▶ [Description of the task] The expected output is every line from the one containing "Task: Open the weather" to the end of the data below, exactly, and no other line.

╭─ Data under study

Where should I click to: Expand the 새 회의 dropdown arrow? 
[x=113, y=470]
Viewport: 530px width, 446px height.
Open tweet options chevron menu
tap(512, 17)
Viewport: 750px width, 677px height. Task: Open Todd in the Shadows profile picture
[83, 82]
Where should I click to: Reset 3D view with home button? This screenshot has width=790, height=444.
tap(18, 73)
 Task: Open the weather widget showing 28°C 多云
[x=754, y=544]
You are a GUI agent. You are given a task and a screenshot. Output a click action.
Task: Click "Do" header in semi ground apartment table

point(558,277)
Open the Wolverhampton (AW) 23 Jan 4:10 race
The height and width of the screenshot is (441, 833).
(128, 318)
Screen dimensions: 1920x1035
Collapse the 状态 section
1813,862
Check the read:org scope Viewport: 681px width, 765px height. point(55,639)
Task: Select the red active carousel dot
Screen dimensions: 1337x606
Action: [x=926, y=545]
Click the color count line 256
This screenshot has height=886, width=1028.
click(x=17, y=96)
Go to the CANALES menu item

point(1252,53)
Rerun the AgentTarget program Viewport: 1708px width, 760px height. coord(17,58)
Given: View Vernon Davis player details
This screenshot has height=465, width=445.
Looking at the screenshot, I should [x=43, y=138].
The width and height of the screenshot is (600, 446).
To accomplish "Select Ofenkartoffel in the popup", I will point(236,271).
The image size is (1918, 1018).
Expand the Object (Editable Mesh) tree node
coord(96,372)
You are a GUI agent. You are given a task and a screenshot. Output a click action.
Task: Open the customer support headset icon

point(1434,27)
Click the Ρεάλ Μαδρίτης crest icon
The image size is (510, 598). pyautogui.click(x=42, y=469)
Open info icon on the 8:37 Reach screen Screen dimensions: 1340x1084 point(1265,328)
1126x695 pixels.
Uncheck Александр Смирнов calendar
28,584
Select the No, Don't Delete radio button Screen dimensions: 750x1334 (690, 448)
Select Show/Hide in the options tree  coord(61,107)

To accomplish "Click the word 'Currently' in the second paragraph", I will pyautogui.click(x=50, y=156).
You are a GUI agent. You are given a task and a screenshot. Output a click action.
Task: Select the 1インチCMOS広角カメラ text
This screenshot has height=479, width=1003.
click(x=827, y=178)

╰─

▶ [Your solution]
 Task: Open the weather widget showing 28°C 多云
[x=754, y=544]
You are a GUI agent. You are given a task and a screenshot. Output a click action.
Task: Click "Do" header in semi ground apartment table

point(558,277)
Open the Wolverhampton (AW) 23 Jan 4:10 race
The height and width of the screenshot is (441, 833).
(128, 318)
Screen dimensions: 1920x1035
Collapse the 状态 section
1813,862
Check the read:org scope Viewport: 681px width, 765px height. point(55,639)
Task: Select the red active carousel dot
Screen dimensions: 1337x606
Action: [x=926, y=545]
Click the color count line 256
This screenshot has height=886, width=1028.
click(x=17, y=96)
Go to the CANALES menu item

point(1252,53)
Rerun the AgentTarget program Viewport: 1708px width, 760px height. coord(17,58)
Given: View Vernon Davis player details
This screenshot has height=465, width=445.
Looking at the screenshot, I should [x=43, y=138].
The width and height of the screenshot is (600, 446).
To accomplish "Select Ofenkartoffel in the popup", I will point(236,271).
The image size is (1918, 1018).
Expand the Object (Editable Mesh) tree node
coord(96,372)
You are a GUI agent. You are given a task and a screenshot. Output a click action.
Task: Open the customer support headset icon

point(1434,27)
Click the Ρεάλ Μαδρίτης crest icon
The image size is (510, 598). pyautogui.click(x=42, y=469)
Open info icon on the 8:37 Reach screen Screen dimensions: 1340x1084 point(1265,328)
1126x695 pixels.
Uncheck Александр Смирнов calendar
28,584
Select the No, Don't Delete radio button Screen dimensions: 750x1334 (690, 448)
Select Show/Hide in the options tree  coord(61,107)

To accomplish "Click the word 'Currently' in the second paragraph", I will pyautogui.click(x=50, y=156).
You are a GUI agent. You are given a task and a screenshot. Output a click action.
Task: Select the 1インチCMOS広角カメラ text
This screenshot has height=479, width=1003.
click(x=827, y=178)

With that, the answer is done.